Endstation Staatsgrenze: Niederösterreich will Thayatalbahn nicht wiedereröffnen
Seit 1945 ist auf ihr kein Zug mehr gefahren, seit der politischen Wende im Jahr 1990 bemühen sich Bürger und Politiker auf beiden Seiten der Grenze um ihre Reaktivierung. Die Rede ist von der Thayatalbahn, die die niederösterreichische Stadt Waidhofen an der Thaya mit den tschechischen Städten Slavonice / Zlabings und Telč / Teltsch verbindet. Während in Tschechien seit Jahren an der Revitalisierung der Bahnstrecke gearbeitet wird, ist man in Niederösterreich bisher über Absichtserklärungen nicht hinausgekommen. Nun scheint das Projekt endgültig auf dem Abstellgleis gelandet zu sein.

════════

Geben Sie den Text über die Thayatalbahn wortgetreu wieder, beginnend bei der Stelle mit „Endstation Staatsgrenze: Niederösterreich“ und endend nach „gelandet zu sein.“. Die Daten spielen hierfür keine Rolle.

Angezeigte Daten =
════════

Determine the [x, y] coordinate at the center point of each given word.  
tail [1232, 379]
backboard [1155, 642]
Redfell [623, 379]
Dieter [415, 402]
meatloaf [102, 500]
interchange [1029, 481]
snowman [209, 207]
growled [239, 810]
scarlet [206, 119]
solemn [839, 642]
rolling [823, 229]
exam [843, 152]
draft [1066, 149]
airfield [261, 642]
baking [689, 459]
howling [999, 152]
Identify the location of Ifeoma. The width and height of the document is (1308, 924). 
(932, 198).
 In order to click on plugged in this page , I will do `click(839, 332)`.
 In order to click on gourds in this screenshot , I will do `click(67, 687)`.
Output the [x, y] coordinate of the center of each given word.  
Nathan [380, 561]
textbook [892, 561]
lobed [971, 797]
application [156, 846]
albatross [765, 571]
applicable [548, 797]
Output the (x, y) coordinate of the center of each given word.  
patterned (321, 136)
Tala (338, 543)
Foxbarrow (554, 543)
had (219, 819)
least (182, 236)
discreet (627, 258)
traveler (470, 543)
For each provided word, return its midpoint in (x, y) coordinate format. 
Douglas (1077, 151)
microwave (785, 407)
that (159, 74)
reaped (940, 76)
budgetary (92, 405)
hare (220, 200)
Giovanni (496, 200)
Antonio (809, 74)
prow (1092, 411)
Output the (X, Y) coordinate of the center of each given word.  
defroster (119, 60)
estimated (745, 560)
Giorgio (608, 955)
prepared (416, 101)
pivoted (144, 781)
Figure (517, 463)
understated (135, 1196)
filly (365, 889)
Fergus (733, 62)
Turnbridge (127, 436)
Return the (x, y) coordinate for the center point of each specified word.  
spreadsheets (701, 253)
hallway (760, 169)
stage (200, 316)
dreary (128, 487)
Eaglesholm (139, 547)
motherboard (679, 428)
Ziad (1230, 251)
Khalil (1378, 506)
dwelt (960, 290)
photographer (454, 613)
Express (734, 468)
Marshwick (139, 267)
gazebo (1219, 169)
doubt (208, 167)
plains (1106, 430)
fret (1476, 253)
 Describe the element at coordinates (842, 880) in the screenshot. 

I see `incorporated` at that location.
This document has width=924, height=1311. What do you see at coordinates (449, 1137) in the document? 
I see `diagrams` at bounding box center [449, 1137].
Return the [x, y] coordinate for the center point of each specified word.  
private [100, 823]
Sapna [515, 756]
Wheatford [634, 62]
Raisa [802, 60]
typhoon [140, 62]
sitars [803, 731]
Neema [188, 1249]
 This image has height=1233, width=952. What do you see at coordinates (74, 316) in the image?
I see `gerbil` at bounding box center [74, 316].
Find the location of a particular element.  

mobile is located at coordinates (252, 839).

════════

Antwort zur Aufgabe =
Endstation Staatsgrenze: Niederösterreich will Thayatalbahn nicht wiedereröffnen
Seit 1945 ist auf ihr kein Zug mehr gefahren, seit der politischen Wende im Jahr 1990 bemühen sich Bürger und Politiker auf beiden Seiten der Grenze um ihre Reaktivierung. Die Rede ist von der Thayatalbahn, die die niederösterreichische Stadt Waidhofen an der Thaya mit den tschechischen Städten Slavonice / Zlabings und Telč / Teltsch verbindet. Während in Tschechien seit Jahren an der Revitalisierung der Bahnstrecke gearbeitet wird, ist man in Niederösterreich bisher über Absichtserklärungen nicht hinausgekommen. Nun scheint das Projekt endgültig auf dem Abstellgleis gelandet zu sein.